For these reasons, the Panel finds that the Complainant has established its case under paragraph 4(a)(ii) of the Policy.
As the Panel has found that the Respondent's stated explanation for registering the disputed domain name to be implausible, the next question is whether the Respondent instead registered and used it, intending to take some advantage of the Complainant's mark. The Panel considers that the circumstances in this case suggest that this was the Respondent's motivation.

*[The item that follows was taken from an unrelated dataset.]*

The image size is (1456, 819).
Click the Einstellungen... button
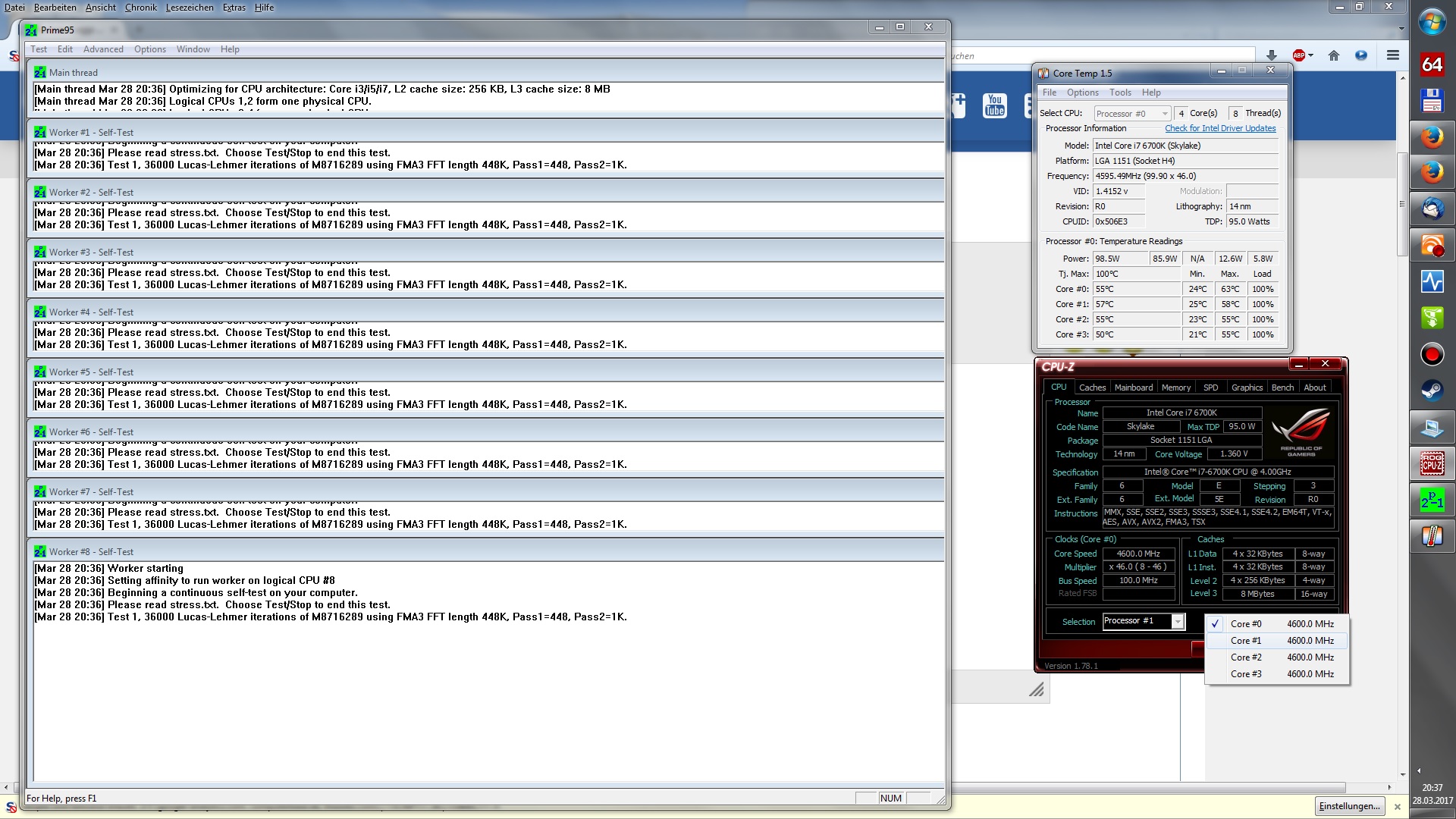[1349, 806]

The Complainant has an extensive and long-standing business. That business is well-known in the Complainant's contiguous jurisdiction, the United States, as well as the jurisdiction where the Respondent has its address. The Complainant has multiple trademark registrations in both of those jurisdictions. The Respondent has selected a domain name that is confusingly similar to the Complainant's mark. The selection of the term “moves”, which is suggestive of the Complainant's business, together with the Complainant's UNITED mark, indicates an intention to target the Complainant. The Respondent has not developed a website at the disputed domain name, nor presented any evidence of real preparations to do so. The combination of this lack of evidence, and the implausible explanation of the Respondent's intentions described above, is indicative of bad faith.
The Complainant's evidence also suggests that the Respondent has been prepared to contemplate the sale of the disputed domain name for an excessive sum. In the same interaction, the Respondent also offered a telephone number for sale which also included a correspondence with the Complainant's UNITED mark. This does not mean that the Panel would find that the Respondent was primarily motivated to sell the disputed domain name, within the meaning of paragraph 4(b)(i) of the Policy. But the excessive quantum of the Respondent's counter-offer to the Complainant, together with the other circumstances of this case, reinforce a finding of bad faith. See e.g. Merck KGaA v. Sunmeet Jolly, WIPO Case No. D2004-0195.
In all these circumstances, the Panel finds that the Complainant has established its case under paragraph 4(a)(iii) of the Policy.
For all the foregoing reasons, in accordance with paragraphs 4(i) of the Policy and 15 of the Rules, the Panel orders that the domain name, <unitedmoves.com>, be transferred to the Complainant.